TASK MATERIAL —
^^^^^^^^

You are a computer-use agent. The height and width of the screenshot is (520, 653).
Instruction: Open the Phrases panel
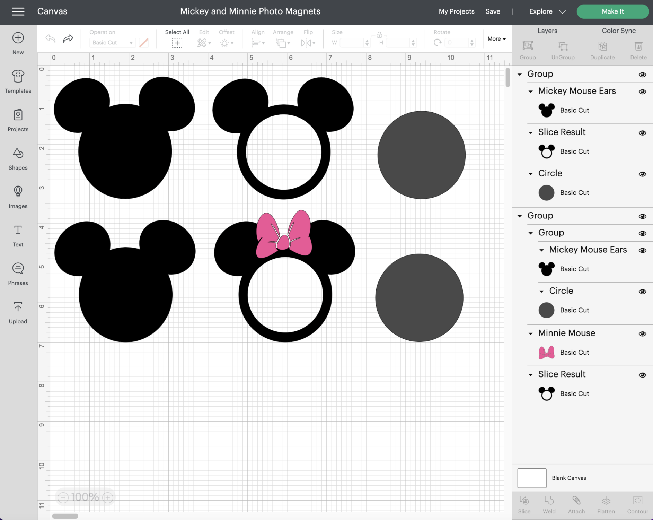click(x=18, y=274)
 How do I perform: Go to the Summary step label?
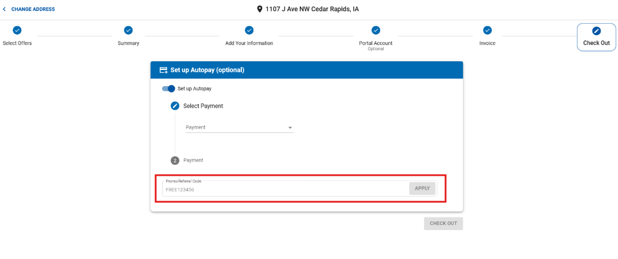(x=128, y=43)
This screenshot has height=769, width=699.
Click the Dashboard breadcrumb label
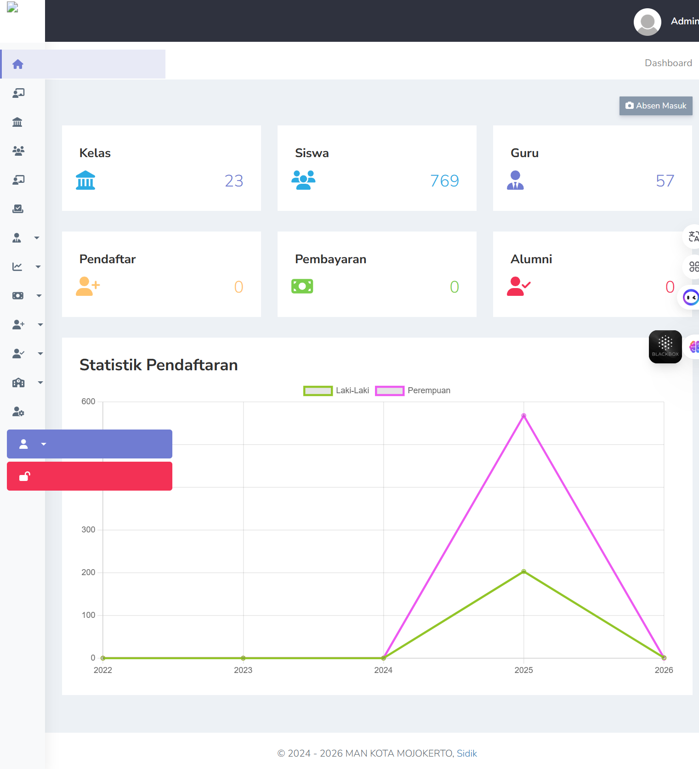pos(668,63)
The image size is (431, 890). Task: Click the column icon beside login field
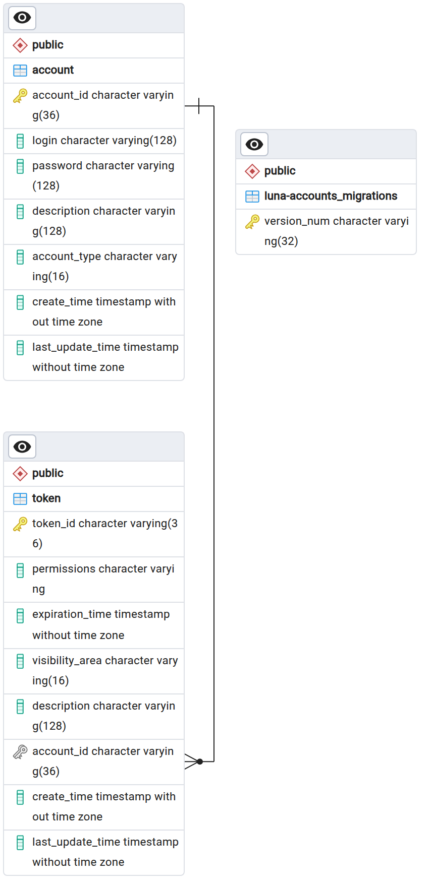[20, 141]
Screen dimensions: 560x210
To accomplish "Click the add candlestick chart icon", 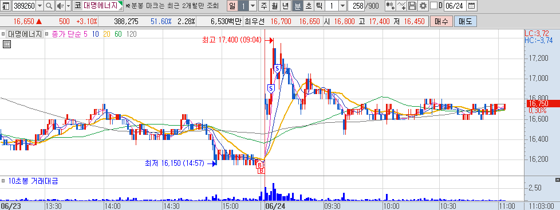I will [391, 5].
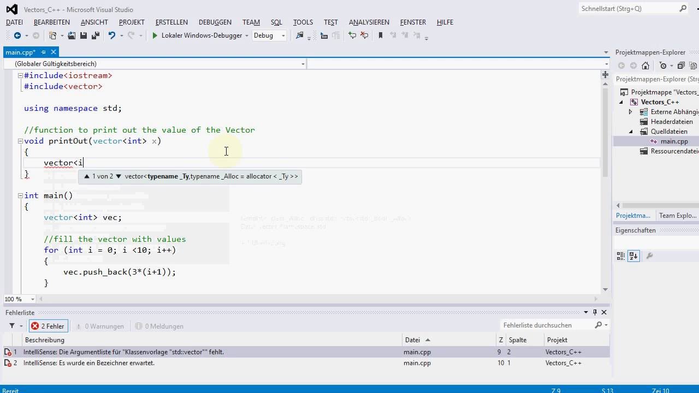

^^^^^^^^

TRY IT — Using the entries above, copy out all lines that contain the string "height".

PROBLEM SOLUTION —
You are a computer-use agent. The height and width of the screenshot is (520, 653).
This screenshot has height=769, width=699.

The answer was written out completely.